El cierre de la trilogía de Sissi, de Ernst Marishka, que lanzaría definitivamente al mundo del cine europeo a la inolvidable Romy Schneider, se dio con ‘Sissi y su destino’ (1957), en donde se relatan los acontecimientos que plantaron en toda una plataforma histórica hacia el futuro a la histórica emperatriz Isabel de Austria. Marishka nos comparte el trance final de Sissi por una serie de adversidades que finalmente parecieran estar dispuestas para medir su capacidad de enfrentarse a los retos de encabezar un imperio junto a su esposo Franz.
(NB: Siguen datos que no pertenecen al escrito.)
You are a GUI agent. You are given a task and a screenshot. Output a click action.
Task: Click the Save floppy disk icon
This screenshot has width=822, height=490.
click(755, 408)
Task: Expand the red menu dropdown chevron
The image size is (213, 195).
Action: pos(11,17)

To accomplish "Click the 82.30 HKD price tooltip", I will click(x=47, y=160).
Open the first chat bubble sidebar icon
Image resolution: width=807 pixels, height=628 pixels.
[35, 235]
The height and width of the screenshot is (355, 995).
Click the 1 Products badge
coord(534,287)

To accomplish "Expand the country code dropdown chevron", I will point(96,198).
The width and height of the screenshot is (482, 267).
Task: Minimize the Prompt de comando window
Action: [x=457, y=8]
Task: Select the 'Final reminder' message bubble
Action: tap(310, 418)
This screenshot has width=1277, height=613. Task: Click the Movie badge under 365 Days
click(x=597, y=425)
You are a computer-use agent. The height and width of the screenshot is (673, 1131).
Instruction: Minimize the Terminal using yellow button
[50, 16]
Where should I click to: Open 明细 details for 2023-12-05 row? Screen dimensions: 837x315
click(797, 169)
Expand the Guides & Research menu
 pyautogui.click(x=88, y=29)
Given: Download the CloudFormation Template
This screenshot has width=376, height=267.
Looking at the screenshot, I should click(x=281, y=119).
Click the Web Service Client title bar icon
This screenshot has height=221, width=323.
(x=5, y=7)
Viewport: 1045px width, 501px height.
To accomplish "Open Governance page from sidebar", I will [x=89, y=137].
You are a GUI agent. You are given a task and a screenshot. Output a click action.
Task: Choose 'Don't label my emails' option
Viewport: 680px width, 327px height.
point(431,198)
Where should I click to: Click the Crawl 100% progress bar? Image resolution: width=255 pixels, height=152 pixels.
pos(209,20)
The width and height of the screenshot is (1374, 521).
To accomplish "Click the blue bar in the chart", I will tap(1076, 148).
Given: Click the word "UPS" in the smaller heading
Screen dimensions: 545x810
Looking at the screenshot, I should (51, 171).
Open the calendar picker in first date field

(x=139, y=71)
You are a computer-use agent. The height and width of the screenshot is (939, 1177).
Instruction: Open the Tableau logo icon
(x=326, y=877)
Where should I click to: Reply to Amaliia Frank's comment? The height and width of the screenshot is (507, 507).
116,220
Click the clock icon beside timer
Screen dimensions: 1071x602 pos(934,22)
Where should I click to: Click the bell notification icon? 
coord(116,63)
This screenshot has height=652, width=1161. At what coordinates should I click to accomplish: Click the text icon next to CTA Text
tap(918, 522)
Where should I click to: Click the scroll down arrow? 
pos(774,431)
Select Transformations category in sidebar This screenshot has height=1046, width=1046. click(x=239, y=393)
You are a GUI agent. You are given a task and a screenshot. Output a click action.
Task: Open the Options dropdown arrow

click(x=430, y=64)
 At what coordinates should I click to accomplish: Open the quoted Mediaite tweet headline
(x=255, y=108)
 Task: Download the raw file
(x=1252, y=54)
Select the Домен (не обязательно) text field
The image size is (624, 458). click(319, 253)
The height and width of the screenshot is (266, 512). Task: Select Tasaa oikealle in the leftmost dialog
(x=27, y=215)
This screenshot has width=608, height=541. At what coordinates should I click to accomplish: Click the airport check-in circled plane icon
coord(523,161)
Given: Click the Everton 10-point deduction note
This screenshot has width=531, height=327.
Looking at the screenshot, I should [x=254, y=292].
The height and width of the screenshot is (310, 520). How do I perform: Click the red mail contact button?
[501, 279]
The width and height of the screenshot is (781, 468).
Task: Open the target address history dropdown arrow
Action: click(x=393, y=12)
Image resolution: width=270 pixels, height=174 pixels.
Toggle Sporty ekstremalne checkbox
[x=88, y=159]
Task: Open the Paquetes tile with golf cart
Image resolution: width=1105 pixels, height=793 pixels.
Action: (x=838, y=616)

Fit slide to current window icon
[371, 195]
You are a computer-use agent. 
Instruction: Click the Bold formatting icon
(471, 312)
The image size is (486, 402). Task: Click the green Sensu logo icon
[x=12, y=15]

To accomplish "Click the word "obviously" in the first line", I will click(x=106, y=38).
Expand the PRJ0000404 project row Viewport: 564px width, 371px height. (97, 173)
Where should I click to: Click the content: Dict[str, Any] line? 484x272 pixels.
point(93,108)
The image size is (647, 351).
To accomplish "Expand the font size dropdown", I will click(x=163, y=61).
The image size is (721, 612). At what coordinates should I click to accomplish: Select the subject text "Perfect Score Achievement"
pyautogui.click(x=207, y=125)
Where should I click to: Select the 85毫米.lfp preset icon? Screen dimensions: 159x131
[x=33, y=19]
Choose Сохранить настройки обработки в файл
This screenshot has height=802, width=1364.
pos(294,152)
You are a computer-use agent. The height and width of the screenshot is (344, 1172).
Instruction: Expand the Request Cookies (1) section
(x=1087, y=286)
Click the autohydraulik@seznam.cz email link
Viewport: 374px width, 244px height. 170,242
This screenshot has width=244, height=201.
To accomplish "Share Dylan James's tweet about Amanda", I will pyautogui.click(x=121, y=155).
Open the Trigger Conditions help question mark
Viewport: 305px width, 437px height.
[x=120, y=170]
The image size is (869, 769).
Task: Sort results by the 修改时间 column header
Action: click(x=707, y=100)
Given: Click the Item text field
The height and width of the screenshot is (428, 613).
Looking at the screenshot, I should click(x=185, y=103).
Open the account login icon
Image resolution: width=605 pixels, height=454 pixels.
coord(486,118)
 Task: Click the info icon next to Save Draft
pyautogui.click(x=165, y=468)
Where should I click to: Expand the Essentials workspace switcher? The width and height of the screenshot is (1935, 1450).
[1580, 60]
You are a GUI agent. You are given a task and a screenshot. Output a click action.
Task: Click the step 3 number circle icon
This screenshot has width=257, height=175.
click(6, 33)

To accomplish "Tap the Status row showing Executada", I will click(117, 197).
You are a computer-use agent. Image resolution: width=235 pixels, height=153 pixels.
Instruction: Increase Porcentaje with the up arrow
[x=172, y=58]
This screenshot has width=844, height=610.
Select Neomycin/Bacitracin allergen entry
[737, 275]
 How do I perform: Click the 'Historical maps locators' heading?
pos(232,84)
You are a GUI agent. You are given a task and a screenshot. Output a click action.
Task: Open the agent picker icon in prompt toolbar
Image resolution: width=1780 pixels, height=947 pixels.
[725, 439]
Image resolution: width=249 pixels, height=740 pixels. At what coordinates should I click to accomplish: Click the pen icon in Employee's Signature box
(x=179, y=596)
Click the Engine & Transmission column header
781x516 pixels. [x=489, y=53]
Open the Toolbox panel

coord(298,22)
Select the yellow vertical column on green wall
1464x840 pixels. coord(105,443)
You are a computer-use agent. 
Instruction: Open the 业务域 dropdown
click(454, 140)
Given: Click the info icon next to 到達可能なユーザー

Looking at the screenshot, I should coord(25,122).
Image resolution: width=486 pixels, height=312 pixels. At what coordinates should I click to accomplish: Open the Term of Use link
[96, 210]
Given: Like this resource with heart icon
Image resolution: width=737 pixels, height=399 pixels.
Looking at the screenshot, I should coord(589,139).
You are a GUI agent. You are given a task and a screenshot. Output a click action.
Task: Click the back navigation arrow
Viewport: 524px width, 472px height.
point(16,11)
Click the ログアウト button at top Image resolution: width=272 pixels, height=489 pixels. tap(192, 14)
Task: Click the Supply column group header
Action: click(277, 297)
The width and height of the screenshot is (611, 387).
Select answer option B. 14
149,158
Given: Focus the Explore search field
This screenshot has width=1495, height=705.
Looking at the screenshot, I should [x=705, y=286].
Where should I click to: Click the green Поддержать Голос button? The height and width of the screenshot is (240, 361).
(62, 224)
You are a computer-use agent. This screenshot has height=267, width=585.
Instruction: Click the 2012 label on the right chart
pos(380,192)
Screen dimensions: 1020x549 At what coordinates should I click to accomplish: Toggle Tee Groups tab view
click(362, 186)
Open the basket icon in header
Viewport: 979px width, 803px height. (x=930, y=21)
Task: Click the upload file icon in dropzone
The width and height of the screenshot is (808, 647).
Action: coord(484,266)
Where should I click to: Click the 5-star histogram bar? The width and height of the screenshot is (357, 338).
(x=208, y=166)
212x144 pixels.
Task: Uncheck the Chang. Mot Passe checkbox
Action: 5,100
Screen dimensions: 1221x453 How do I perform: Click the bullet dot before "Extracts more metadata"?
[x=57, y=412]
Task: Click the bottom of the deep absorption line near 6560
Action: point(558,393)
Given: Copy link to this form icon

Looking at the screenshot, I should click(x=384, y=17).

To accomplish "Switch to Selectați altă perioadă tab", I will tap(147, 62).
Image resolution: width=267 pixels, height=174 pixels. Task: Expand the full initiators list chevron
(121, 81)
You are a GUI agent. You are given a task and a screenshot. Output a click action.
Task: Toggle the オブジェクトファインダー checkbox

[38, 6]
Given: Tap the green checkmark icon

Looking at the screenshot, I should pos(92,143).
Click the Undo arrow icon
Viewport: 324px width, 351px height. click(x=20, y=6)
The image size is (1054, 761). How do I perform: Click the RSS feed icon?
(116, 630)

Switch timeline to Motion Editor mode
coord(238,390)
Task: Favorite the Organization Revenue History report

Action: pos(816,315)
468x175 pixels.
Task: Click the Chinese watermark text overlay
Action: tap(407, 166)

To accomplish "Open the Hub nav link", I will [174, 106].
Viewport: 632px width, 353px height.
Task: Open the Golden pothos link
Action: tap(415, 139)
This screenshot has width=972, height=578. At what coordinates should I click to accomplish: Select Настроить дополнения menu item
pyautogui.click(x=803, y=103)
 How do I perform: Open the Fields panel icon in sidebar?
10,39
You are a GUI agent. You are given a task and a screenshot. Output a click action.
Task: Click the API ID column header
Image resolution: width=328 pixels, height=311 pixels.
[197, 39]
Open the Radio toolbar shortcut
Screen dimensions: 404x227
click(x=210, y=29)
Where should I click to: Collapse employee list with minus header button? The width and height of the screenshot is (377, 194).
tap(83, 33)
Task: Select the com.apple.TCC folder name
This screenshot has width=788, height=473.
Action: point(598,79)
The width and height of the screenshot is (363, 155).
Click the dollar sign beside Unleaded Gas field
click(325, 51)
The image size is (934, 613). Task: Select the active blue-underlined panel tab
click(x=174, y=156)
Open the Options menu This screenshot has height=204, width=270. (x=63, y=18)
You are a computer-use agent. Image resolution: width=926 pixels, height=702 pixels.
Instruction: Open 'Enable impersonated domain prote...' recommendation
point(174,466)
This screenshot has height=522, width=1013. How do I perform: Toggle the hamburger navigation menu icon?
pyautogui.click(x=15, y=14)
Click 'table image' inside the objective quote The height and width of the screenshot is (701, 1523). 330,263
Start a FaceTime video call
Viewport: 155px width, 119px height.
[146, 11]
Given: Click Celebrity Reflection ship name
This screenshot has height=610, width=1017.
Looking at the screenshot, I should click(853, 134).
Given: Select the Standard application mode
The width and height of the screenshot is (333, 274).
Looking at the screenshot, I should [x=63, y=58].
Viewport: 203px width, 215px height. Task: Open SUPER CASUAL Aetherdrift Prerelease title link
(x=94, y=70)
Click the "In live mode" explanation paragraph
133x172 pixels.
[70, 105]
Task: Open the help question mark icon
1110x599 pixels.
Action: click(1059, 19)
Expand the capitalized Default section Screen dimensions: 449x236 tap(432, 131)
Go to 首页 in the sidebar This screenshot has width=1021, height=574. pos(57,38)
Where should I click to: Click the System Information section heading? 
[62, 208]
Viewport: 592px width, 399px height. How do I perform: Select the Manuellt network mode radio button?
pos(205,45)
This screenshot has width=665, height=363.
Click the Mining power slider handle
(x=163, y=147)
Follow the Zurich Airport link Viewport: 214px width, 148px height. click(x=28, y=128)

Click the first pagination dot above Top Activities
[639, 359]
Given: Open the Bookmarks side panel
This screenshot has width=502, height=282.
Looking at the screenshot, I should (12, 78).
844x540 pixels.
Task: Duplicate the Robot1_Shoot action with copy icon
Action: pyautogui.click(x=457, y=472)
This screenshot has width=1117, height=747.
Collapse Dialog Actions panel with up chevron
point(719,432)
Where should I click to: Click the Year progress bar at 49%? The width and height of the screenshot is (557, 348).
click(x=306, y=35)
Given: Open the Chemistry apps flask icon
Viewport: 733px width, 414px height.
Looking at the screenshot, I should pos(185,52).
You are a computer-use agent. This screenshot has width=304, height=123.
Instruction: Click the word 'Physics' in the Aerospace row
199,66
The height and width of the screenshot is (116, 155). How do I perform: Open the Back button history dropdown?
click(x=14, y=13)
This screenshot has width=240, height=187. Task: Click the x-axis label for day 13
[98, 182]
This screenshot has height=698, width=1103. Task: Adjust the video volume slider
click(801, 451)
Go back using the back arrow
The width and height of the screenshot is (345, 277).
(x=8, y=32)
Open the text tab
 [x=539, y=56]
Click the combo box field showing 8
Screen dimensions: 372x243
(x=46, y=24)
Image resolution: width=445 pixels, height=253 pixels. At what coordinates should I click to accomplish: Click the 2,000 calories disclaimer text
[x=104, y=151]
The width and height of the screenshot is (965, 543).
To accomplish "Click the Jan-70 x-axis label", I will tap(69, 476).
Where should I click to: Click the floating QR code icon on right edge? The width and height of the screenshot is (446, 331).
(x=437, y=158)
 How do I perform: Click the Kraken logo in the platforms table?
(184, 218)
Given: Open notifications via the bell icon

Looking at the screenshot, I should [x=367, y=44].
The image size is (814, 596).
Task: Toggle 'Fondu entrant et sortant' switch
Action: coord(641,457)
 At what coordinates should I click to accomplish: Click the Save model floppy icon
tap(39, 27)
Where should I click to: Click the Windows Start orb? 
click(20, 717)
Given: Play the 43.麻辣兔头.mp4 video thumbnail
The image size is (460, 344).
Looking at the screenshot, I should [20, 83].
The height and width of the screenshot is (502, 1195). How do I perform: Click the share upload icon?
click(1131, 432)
Sissi (Romy Schneider) está fuera de Viena, en territorio húngaro, en donde también reina, lanzada muy decididamente a aquel territorio natural, idílico y silvestre del que parece siempre sentir un llamado especial, como quien necesita de su escenario para reencontrarse y comprenderse a sí misma. Sin embargo, para aquella niña desprendida inesperadamente su entorno familiar, lo que aparece son los avatares propios de la adultez. Las dudas, las penas, los miedos e incluso la corazonada de un sino trágico. Todo esto como un camino agreste que hay que cruzar para hacerse de una piel más áspera para todo lo que está por venir.
En el proceso completo de la trilogía, ‘Sissi y su destino’ (1957), Sissi se va encerrando progresivamente en las gigantescas habitaciones de sus palacios y mansiones. Para esta tercera película, como si notara ese acuartelamiento melancólico que la va delimitando, decide escapar. Todo esto se percibe en las locaciones mismas de la película, que se concentra progresivamente en los foros, en donde se encuentra lo suficiente para ver más compungida y preciosa cara de Sissi. Todo empieza con un incidente mítico con los gitanos en los campos de Hungría, en donde la magia de las mujeres la tocan y le infunden el mal pero también la fuerza para purificarse de cara al mundo que le espera en medio de las asperezas de una nobleza violenta en las pasiones y en donde se disputará el poder con muy pocos escrúpulos, en medio de la hipocresía de las formas aprendidas. Así se borra constantemente la sonrisa de Sissi que parecía inquebrantable. Por dentro hay un proceso que apenas se insinúa y que se representa trágicamente en los síntomas de una enfermedad aguda que le recuerda en los momentos en los cuales la alegría parece rescatarla.
El punto en el que nos deja ‘Sissi y su destino’ precisamente plantea en el horizonte todo un camino por recorrer. Después de atravesar el pantano de la adaptación a un mundo profundamente hostil, Sissi da los primeros pasos adentrándose a la adultez misma, dejando atrás toda una piel para vestirse realmente de emperatriz; cubriéndose de una soberanía que le ha conseguido el carácter necesario para comprender la maldad, la mentira, la enfermedad, la ambición y la muerte. Reconocer la existencia de ese mundo es lo que parece destruirla por dentro para entonces reconstruirse asumiendo su propia condición humana, que es necesaria para sentarse en el trono y tomar el poder con las manos. Dieciséis años después del cierre de la trilogía de Sissi de Marishka, Romy Schneider, en los años setenta, en la cumbre de su carrera y bajo la dirección del legendario Luchino Visconti, en ‘La pasión de un rey’ (‘Ludwig’, 1973), en medio de otra trilogía (la alemana de Visconti), volvió a darle su presencia a la legendaria emperatriz austrohúngara, permitiéndonos un vistazo a lo que fue aquel destino de Sissi en el que nos encaminó Marishka, y entonces, en la conversación espontánea con Ludwig, el rey de Baviera, le comparte sus ansiedades, tensiones y hartazgos con las formalidades de la corte. Con una amargura impensada para aquella niña que saltaba libre por los campos austriacos.